__Task directions__:
Word for word, restate each entry in the listing below.
+ + + +
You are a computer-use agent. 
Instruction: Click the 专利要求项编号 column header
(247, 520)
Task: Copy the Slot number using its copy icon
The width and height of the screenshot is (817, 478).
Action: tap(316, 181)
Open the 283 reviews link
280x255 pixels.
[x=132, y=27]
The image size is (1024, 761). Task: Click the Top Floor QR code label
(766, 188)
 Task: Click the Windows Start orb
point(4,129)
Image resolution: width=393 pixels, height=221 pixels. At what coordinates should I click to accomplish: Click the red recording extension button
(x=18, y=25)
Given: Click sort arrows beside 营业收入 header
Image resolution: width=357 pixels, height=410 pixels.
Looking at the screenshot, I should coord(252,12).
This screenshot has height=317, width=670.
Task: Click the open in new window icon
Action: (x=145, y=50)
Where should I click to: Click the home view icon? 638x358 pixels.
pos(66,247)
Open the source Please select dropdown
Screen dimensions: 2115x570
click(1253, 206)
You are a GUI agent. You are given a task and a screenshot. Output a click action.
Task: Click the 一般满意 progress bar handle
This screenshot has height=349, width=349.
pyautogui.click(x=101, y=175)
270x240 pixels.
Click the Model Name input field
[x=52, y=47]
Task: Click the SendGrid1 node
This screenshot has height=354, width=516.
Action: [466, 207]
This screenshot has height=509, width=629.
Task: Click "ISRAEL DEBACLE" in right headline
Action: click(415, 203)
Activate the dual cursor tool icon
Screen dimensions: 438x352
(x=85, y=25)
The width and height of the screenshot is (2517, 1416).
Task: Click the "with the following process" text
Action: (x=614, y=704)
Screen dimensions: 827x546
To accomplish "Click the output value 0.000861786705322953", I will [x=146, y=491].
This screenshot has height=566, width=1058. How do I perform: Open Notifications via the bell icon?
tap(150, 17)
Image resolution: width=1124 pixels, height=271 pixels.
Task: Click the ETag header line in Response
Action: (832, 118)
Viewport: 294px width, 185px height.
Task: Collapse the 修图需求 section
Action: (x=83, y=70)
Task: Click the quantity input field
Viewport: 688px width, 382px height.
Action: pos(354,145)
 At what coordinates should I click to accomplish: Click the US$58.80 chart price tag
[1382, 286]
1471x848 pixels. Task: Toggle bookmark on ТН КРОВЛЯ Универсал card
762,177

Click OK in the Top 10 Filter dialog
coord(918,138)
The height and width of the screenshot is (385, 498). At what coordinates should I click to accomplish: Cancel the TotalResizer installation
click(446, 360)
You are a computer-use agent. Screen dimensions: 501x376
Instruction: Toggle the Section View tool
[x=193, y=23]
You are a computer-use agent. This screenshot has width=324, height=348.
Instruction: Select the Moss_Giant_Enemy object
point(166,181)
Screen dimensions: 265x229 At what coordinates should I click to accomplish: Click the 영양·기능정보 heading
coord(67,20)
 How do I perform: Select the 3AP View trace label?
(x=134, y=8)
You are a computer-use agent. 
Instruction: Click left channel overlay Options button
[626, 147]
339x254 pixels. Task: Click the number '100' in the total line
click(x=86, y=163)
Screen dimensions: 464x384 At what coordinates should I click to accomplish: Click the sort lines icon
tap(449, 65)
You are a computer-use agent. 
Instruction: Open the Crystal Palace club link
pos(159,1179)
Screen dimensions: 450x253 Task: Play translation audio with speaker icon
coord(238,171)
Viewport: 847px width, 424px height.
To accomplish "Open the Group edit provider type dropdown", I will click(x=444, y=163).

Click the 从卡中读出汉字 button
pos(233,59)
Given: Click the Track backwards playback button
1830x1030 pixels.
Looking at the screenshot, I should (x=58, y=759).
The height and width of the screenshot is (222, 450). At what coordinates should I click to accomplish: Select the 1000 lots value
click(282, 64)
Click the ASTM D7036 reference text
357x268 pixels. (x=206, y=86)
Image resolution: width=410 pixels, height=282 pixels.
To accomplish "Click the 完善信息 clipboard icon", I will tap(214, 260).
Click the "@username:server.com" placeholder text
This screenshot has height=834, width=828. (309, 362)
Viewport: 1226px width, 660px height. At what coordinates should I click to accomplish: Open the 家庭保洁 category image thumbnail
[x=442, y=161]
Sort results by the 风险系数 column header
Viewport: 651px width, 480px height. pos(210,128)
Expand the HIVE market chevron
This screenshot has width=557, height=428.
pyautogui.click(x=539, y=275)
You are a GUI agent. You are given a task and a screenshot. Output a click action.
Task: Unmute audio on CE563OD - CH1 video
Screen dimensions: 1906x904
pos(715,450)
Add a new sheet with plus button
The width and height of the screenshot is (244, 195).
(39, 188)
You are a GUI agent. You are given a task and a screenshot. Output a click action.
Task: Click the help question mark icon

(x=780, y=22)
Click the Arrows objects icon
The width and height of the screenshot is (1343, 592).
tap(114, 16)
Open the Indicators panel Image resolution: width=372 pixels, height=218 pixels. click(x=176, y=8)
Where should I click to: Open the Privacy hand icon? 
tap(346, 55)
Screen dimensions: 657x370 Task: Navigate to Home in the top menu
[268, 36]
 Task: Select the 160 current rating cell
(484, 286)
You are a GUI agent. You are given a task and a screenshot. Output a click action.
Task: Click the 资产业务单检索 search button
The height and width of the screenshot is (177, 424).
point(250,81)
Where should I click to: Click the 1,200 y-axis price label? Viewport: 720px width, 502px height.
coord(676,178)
+ + + +
__Solution to this task__:
You are a computer-use agent. 
Instruction: Click the 专利要求项编号 column header
(247, 520)
Task: Copy the Slot number using its copy icon
The width and height of the screenshot is (817, 478).
Action: tap(316, 181)
Open the 283 reviews link
280x255 pixels.
[x=132, y=27]
The image size is (1024, 761). Task: Click the Top Floor QR code label
(766, 188)
 Task: Click the Windows Start orb
point(4,129)
Image resolution: width=393 pixels, height=221 pixels. At what coordinates should I click to accomplish: Click the red recording extension button
(x=18, y=25)
Given: Click sort arrows beside 营业收入 header
Image resolution: width=357 pixels, height=410 pixels.
Looking at the screenshot, I should coord(252,12).
This screenshot has height=317, width=670.
Task: Click the open in new window icon
Action: (x=145, y=50)
Where should I click to: Click the home view icon? 638x358 pixels.
pos(66,247)
Open the source Please select dropdown
Screen dimensions: 2115x570
click(1253, 206)
You are a GUI agent. You are given a task and a screenshot. Output a click action.
Task: Click the 一般满意 progress bar handle
This screenshot has height=349, width=349.
pyautogui.click(x=101, y=175)
270x240 pixels.
Click the Model Name input field
[x=52, y=47]
Task: Click the SendGrid1 node
This screenshot has height=354, width=516.
Action: [466, 207]
This screenshot has height=509, width=629.
Task: Click "ISRAEL DEBACLE" in right headline
Action: click(415, 203)
Activate the dual cursor tool icon
Screen dimensions: 438x352
(x=85, y=25)
The width and height of the screenshot is (2517, 1416).
Task: Click the "with the following process" text
Action: (x=614, y=704)
Screen dimensions: 827x546
To accomplish "Click the output value 0.000861786705322953", I will [x=146, y=491].
This screenshot has height=566, width=1058. How do I perform: Open Notifications via the bell icon?
tap(150, 17)
Image resolution: width=1124 pixels, height=271 pixels.
Task: Click the ETag header line in Response
Action: (832, 118)
Viewport: 294px width, 185px height.
Task: Collapse the 修图需求 section
Action: (x=83, y=70)
Task: Click the quantity input field
Viewport: 688px width, 382px height.
Action: pos(354,145)
 At what coordinates should I click to accomplish: Click the US$58.80 chart price tag
[1382, 286]
1471x848 pixels. Task: Toggle bookmark on ТН КРОВЛЯ Универсал card
762,177

Click OK in the Top 10 Filter dialog
coord(918,138)
The height and width of the screenshot is (385, 498). At what coordinates should I click to accomplish: Cancel the TotalResizer installation
click(446, 360)
You are a computer-use agent. Screen dimensions: 501x376
Instruction: Toggle the Section View tool
[x=193, y=23]
You are a computer-use agent. This screenshot has width=324, height=348.
Instruction: Select the Moss_Giant_Enemy object
point(166,181)
Screen dimensions: 265x229 At what coordinates should I click to accomplish: Click the 영양·기능정보 heading
coord(67,20)
 How do I perform: Select the 3AP View trace label?
(x=134, y=8)
You are a computer-use agent. 
Instruction: Click left channel overlay Options button
[626, 147]
339x254 pixels. Task: Click the number '100' in the total line
click(x=86, y=163)
Screen dimensions: 464x384 At what coordinates should I click to accomplish: Click the sort lines icon
tap(449, 65)
You are a computer-use agent. 
Instruction: Open the Crystal Palace club link
pos(159,1179)
Screen dimensions: 450x253 Task: Play translation audio with speaker icon
coord(238,171)
Viewport: 847px width, 424px height.
To accomplish "Open the Group edit provider type dropdown", I will click(x=444, y=163).

Click the 从卡中读出汉字 button
pos(233,59)
Given: Click the Track backwards playback button
1830x1030 pixels.
Looking at the screenshot, I should (x=58, y=759).
The height and width of the screenshot is (222, 450). At what coordinates should I click to accomplish: Select the 1000 lots value
click(282, 64)
Click the ASTM D7036 reference text
357x268 pixels. (x=206, y=86)
Image resolution: width=410 pixels, height=282 pixels.
To accomplish "Click the 完善信息 clipboard icon", I will tap(214, 260).
Click the "@username:server.com" placeholder text
This screenshot has height=834, width=828. (309, 362)
Viewport: 1226px width, 660px height. At what coordinates should I click to accomplish: Open the 家庭保洁 category image thumbnail
[x=442, y=161]
Sort results by the 风险系数 column header
Viewport: 651px width, 480px height. pos(210,128)
Expand the HIVE market chevron
This screenshot has width=557, height=428.
pyautogui.click(x=539, y=275)
You are a GUI agent. You are given a task and a screenshot. Output a click action.
Task: Unmute audio on CE563OD - CH1 video
Screen dimensions: 1906x904
pos(715,450)
Add a new sheet with plus button
The width and height of the screenshot is (244, 195).
(39, 188)
You are a GUI agent. You are given a task and a screenshot. Output a click action.
Task: Click the help question mark icon

(x=780, y=22)
Click the Arrows objects icon
The width and height of the screenshot is (1343, 592).
tap(114, 16)
Open the Indicators panel Image resolution: width=372 pixels, height=218 pixels. click(x=176, y=8)
Where should I click to: Open the Privacy hand icon? 
tap(346, 55)
Screen dimensions: 657x370 Task: Navigate to Home in the top menu
[268, 36]
 Task: Select the 160 current rating cell
(484, 286)
You are a GUI agent. You are given a task and a screenshot. Output a click action.
Task: Click the 资产业务单检索 search button
The height and width of the screenshot is (177, 424).
point(250,81)
Where should I click to: Click the 1,200 y-axis price label? Viewport: 720px width, 502px height.
coord(676,178)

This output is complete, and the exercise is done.